I’d heard a lot of good things about Kathleen Duey’s Skin Hunger before finally picking it up. It’s blurbed by Holly Black, Nancy Farmer, and Donna Jo Napoli, and Justine Larbalestier has also said great things about it on her blog. That’s an impressive list of people who loved this one! It was also a National Book Award finalist. All of which are great endorsements for the book, but lead to (possibly unreasonably) high expectations.

When I started this book, I was less than impressed. It’s two (at first, seemingly disconnected) narratives, the first third-person from the point of view of Sadima, a girl with magic living in a time when it’s banned, and the second the first-person narrative of Hahp, a boy sent to the wizards’ academy to learn magic–or, more likely, to perish within its walls, as over 90% of those who come in do–in a time when magical secrets are kept hidden, but are greatly respected (a later time).

Both are good. At first, neither story really blew me away. I put the book down several times, after just a few pages, with no particular rush to finish.

Somewhere, though, it started to grow on me, without me even knowing it. By the time I neared the end of the book, I couldn’t put it down! I raced to find out what would happen next to the characters. I don’t want to say it starts slow, because that doesn’t even feel like the right wording to use, but I don’t know what is. Whatever the reason, though, it quickly became one of my favorite fantasies in recent memory. I was actually strongly reminded of Tamora Pierce as I read, which, from me, well, there’s little higher praise; I adore Tamora Pierce’s books. A quick note, though: it’s the writing that reminds me of Tamora Pierce, not the characters–Pierce would never write the character of Sadima. She is realistic, for her world, yes, but Pierce’s heroines are generally far more independent than Sadima is.
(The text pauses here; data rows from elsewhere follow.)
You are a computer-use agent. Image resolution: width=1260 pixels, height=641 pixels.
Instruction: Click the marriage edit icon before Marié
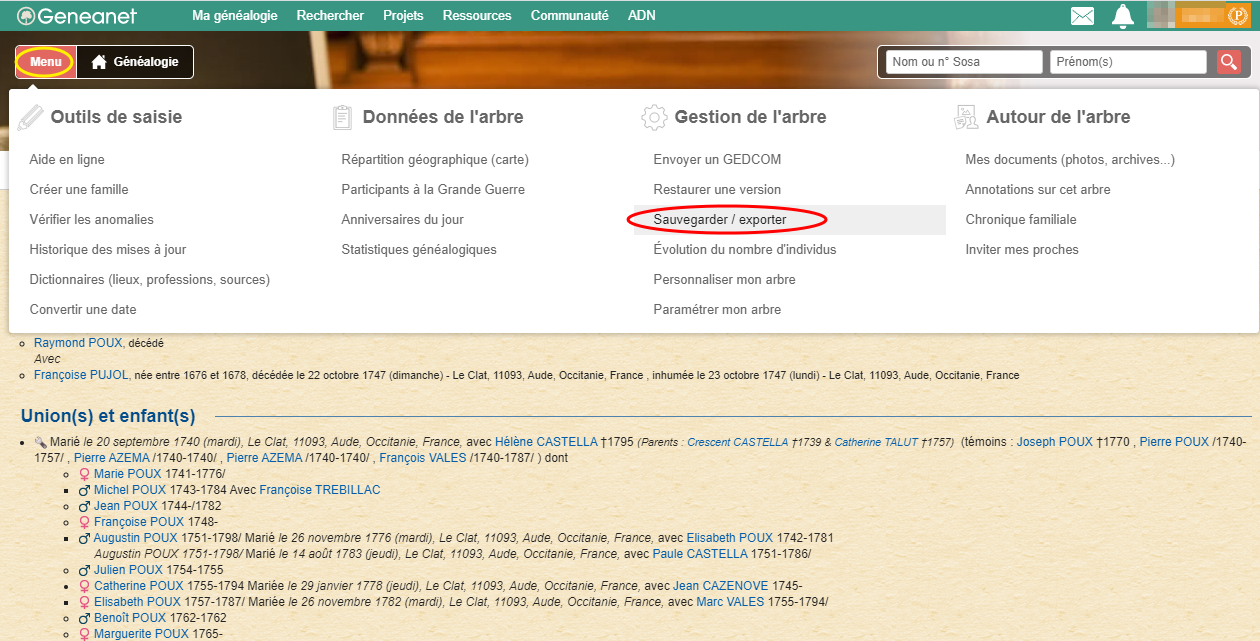point(40,442)
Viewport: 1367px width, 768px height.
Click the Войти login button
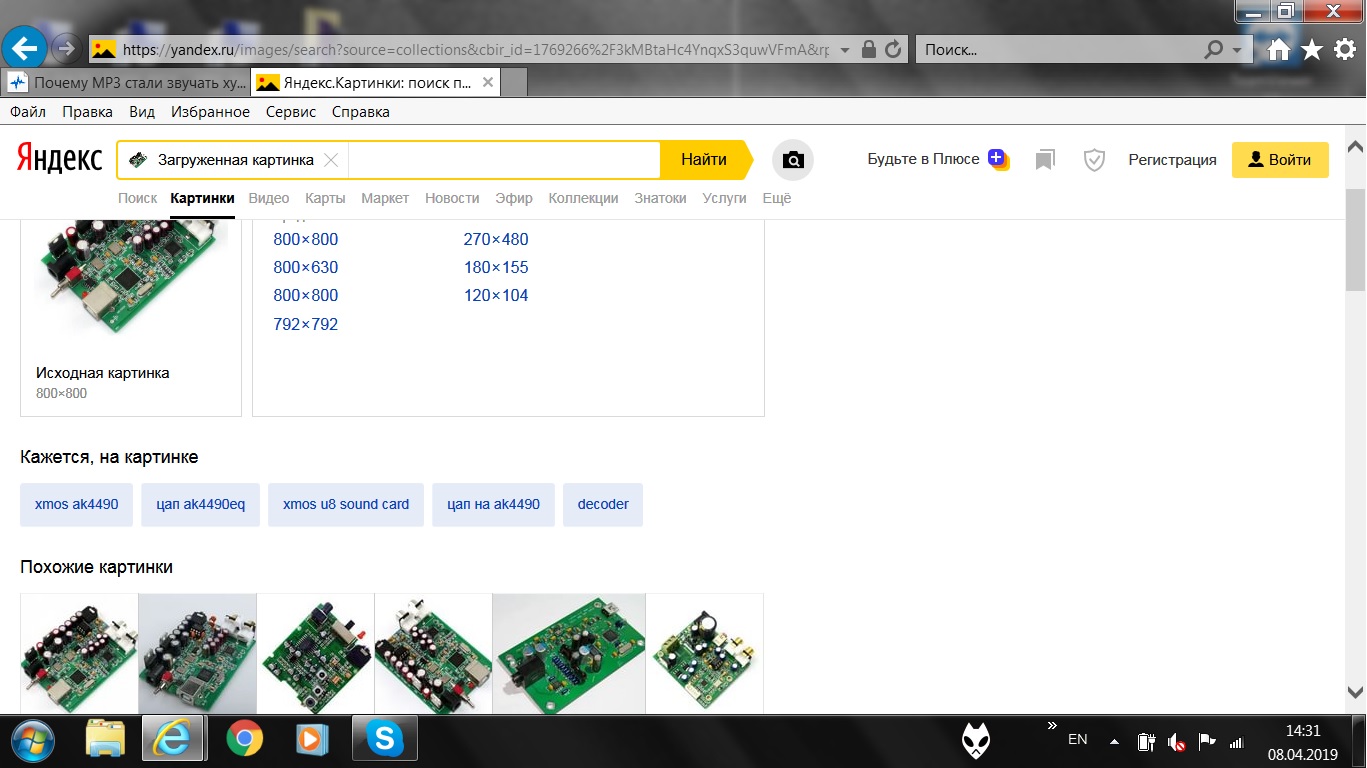tap(1280, 160)
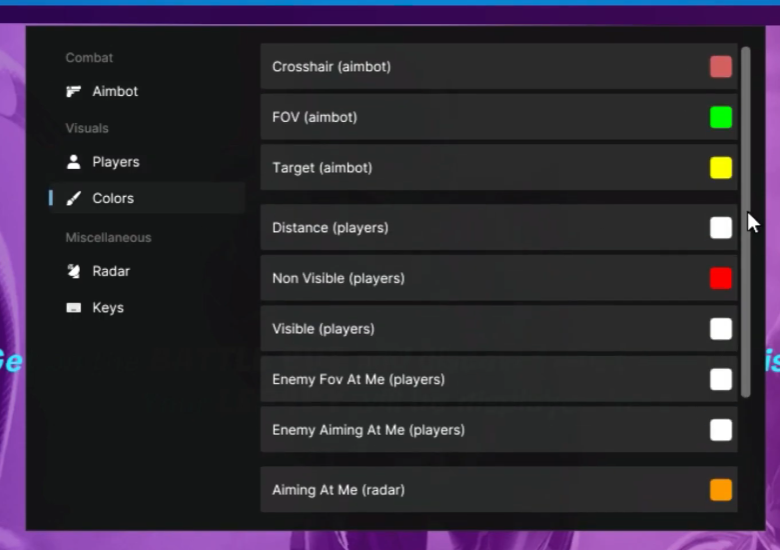780x550 pixels.
Task: Open the Crosshair (aimbot) color swatch
Action: [x=720, y=67]
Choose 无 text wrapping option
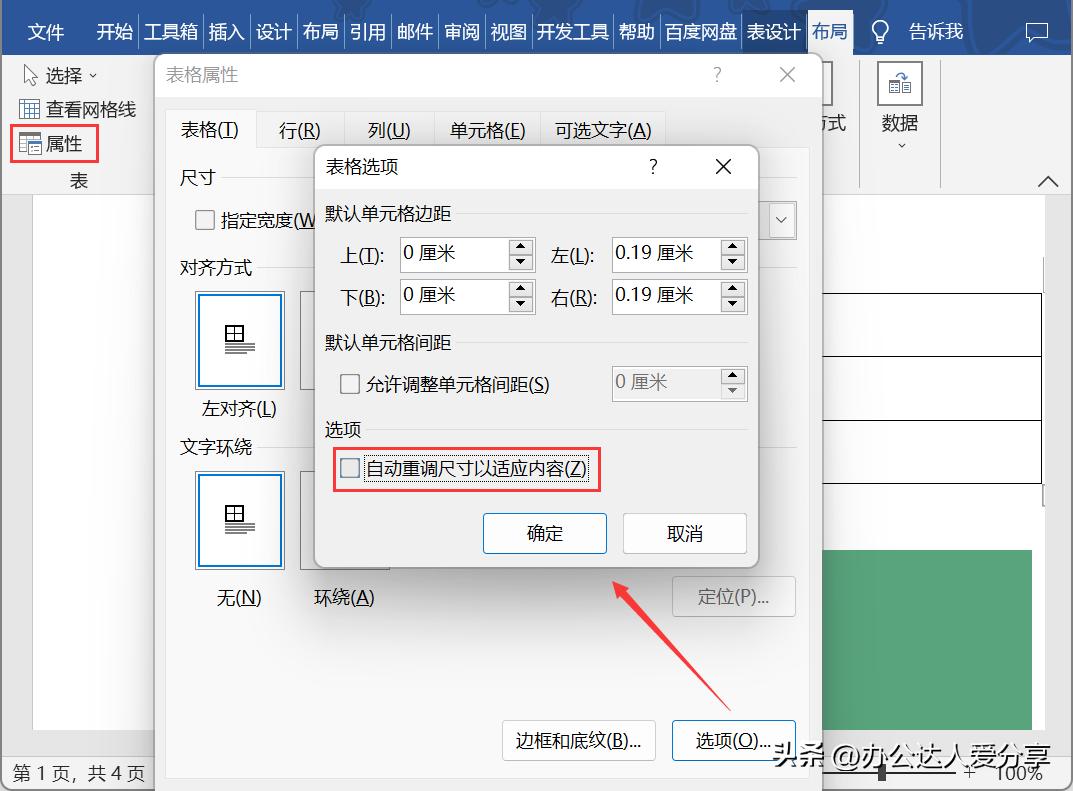1073x791 pixels. (239, 520)
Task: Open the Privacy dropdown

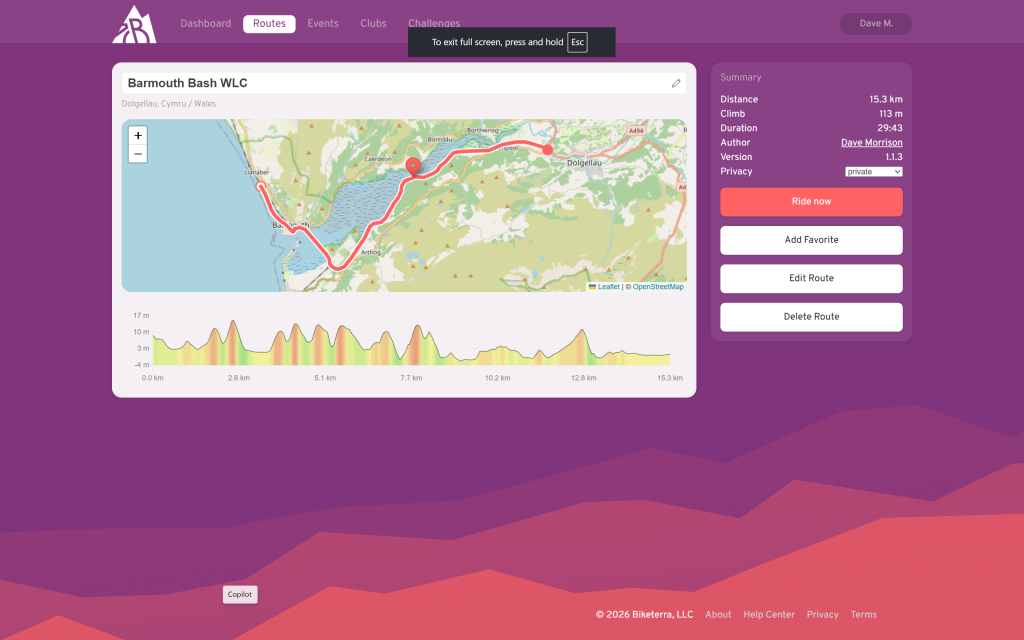Action: click(873, 172)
The characters, who at first seemed rather flat, quickly grew quite real to me. Kathleen Duey’s writing drew me in, and she made me believe in not one world, but two, over the course of one novel! That’s really rather remarkable. The story moves along quickly, but not too quickly–there’s so much suspense building! My only issue with this brilliant novel, once I’d finished, was that it does not stand on its own. It is not a story in and of itself; there are major cliffhangers at the end. As much as I love series, I also like the books to be able to stand on their own, to some extent, and Skin Hunger doesn’t have that. I don’t want to wait ages for book number two; I’ve become invested in the lives of these characters! I want to know what happens next!